EXTRAIT DE PAGE:

16      Les requérants au principal ont introduit, devant le Rechtbank Amsterdam, un recours à l’encontre des décisions de refus adoptées par les autorités néerlandaises. Cette juridiction précise qu’il n’est pas contesté que l’article 65 du règlement no 883/2004 n’offre pas aux requérants de possibilité de réclamer auxdites autorités l’octroi d’une prestation de chômage. Elle ajoute cependant qu’il n’est pas non plus contesté que ces personnes constituent des travailleurs frontaliers atypiques, au sens de l’arrêt du 12 juin 1986, Miethe (1/85, Rec. p. 1837), en ce sens qu’ils ont conservé des liens personnels et professionnels particulièrement étroits dans l’État membre de leur dernier emploi. Il en résulte, selon cette juridiction, que c’est vraisemblablement dans cet État, en l’occurrence le Royaume des Pays-Bas, qu’ils disposent des meilleures chances de réinsertion professionnelle. Elle se demande, par conséquent, s’il convient de considérer, comme dans l’arrêt Miethe, précité, que les requérants peuvent prétendre aux prestations de chômage dans cet État membre.

17      Nourrissant toutefois des doutes quant au maintien, à la suite de l’entrée en vigueur du règlement no 883/2004, de la pertinence de l’arrêt Miethe, précité, le Rechtbank Amsterdam a décidé de surseoir à statuer et de poser à la Cour les questions préjudicielles suivantes:

«1)      L’arrêt Miethe, [précité,] rendu alors qu’était en vigueur le règlement no 1408/71, a-t-il encore, au titre du règlement no 883/2004, la portée complémentaire qu’il avait, à savoir de donner au travailleur frontalier atypique le droit de choisir l’État membre dans lequel il se met à la disposition des services de l’emploi et duquel il perçoit une prestation de chômage, au motif que c’est dans l’État membre de son choix que ses chances de réintégrer le circuit du travail sont les plus grandes? Ou bien l’article 65 du règlement no 883/2004, examiné dans son ensemble, permet-il déjà d’assurer dans une mesure suffisante que le travailleur en chômage complet perçoive une prestation dans des conditions qui sont les plus favorables pour lui s’agissant de chercher un emploi, et l’arrêt Miethe[, précité,] a-t-il perdu sa valeur ajoutée?

LES ENTRÉES:
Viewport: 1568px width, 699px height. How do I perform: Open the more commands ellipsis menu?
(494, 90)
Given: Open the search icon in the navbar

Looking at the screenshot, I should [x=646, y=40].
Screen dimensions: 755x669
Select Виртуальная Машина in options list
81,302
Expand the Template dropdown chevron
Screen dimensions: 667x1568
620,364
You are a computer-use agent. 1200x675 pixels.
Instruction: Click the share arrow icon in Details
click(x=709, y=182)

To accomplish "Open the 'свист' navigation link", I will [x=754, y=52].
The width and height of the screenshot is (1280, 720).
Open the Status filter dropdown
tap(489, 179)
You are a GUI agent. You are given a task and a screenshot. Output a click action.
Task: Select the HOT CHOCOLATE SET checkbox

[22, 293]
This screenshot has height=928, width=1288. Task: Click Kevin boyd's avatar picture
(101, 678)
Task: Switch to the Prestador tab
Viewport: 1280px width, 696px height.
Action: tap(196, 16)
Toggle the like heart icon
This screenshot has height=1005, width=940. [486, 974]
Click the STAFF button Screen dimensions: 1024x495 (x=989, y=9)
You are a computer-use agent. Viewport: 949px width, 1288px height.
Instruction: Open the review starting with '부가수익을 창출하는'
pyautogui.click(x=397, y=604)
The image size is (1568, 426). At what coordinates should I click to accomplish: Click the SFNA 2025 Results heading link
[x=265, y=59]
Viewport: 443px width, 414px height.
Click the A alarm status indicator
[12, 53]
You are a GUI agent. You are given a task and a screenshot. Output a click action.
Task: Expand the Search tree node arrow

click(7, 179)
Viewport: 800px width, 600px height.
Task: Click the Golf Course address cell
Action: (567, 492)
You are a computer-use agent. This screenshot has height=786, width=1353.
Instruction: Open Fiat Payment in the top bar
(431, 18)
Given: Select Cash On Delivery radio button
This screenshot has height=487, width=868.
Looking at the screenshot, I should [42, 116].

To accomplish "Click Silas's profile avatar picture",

CONSIGNES:
a - Répondez à ces questions sur l'extrait consacré au chômage des travailleurs frontaliers :
(i) Devant quelle juridiction les requérants au principal ont-ils introduit leur recours ?
(ii) À quelle date l'arrêt Miethe a-t-il été rendu ?
(iii) Quel règlement était en vigueur lorsque l'arrêt Miethe a été rendu ?
b - Transformez en tableau Markdown à deux colonnes, « N° » et « Ligne », le passage des entrées qui va de la ligne contenant « You are a computer-use agent. This » jusqu'à la fin des entrées, ces deux bornes comprises, sans les lignes vides.
Le texte et les entrées n'ont aucun rapport entre eux.

RÉPONSES DANS L'ORDRE:
a -
(i) Devant le Rechtbank Amsterdam.
(ii) Le 12 juin 1986.
(iii) Le règlement no 1408/71.

b -
| N° | Ligne |
|---|---|
| 1 | You are a computer-use agent. This screenshot has height=786, width=1353. |
| 2 | Instruction: Open Fiat Payment in the top bar |
| 3 | (431, 18) |
| 4 | Given: Select Cash On Delivery radio button |
| 5 | This screenshot has height=487, width=868. |
| 6 | Looking at the screenshot, I should [42, 116]. |
| 7 | To accomplish "Click Silas's profile avatar picture", |